A typical disc brake assembly includes a rotor which is secured to the wheel of the vehicle for rotation therewith. The rotor has a pair of opposed friction faces which are selectively engaged by portions of a caliper assembly. The caliper assembly is slidably supported by pins secured to an anchor plate. This anchor plate is in turn secured to a non-rotatable component of the vehicle, such as the suspended wheel hub. A pair of brake pads (or shoes) are disposed in the caliper assembly on opposite sides of the rotor. These brake pads are operatively connected to one or more hydraulically actuated pistons for movement between a non-braking position, wherein they are spaced apart from the opposed friction plates of the rotor; and a braking position, wherein they are moved into frictional engagement with the opposed friction plates of the rotor. Depressing the brake pedal causes the piston to urge the brake pads from the non-braking position to the braking position, frictionally engaging the friction faces to the rotor and thereby slowing or stopping the rotation of the associated wheel of the vehicle.
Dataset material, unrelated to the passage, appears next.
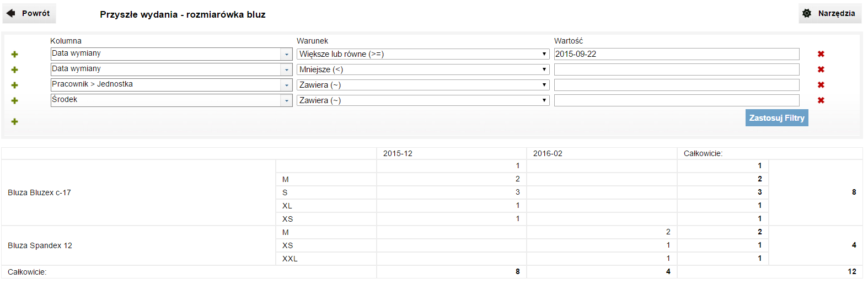Delete the Środek filter row
This screenshot has width=868, height=284.
[x=821, y=100]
Each brake pad is made up of a relatively thick, substantially planar metallic body (the backing plate) to which is attached a cake of friction material (typically a molded composite material) in various ways (including adhesive, rivets, and integral molding into holes or raised features in/on the backing plate).
Backing plates for brake pads are typically made of a single piece of solid steel. The backing plate distributes the force of the caliper piston across the brake pad, and thus it has been believed that a single piece solid backing plate is necessary to provide sufficient strength and rigidity. However, such pieces are very heavy, particularly in large truck applications. This has been a recognized problem in the art. Weight on the sprung or suspended components of a vehicle degrades ride quality and handling, as well as leading to increased fuel consumption and waste of valuable material. There have been attempts to address the weight issue by making a slightly thinner backing plate that is “thickened” in local areas (typically edge perimeter) by embossing. However, the resulting plates are still quite heavy.
It would be desirable to provide a lighter weight alternative, taking advantage of other materials' beneficial properties, while maintaining strength and rigidity.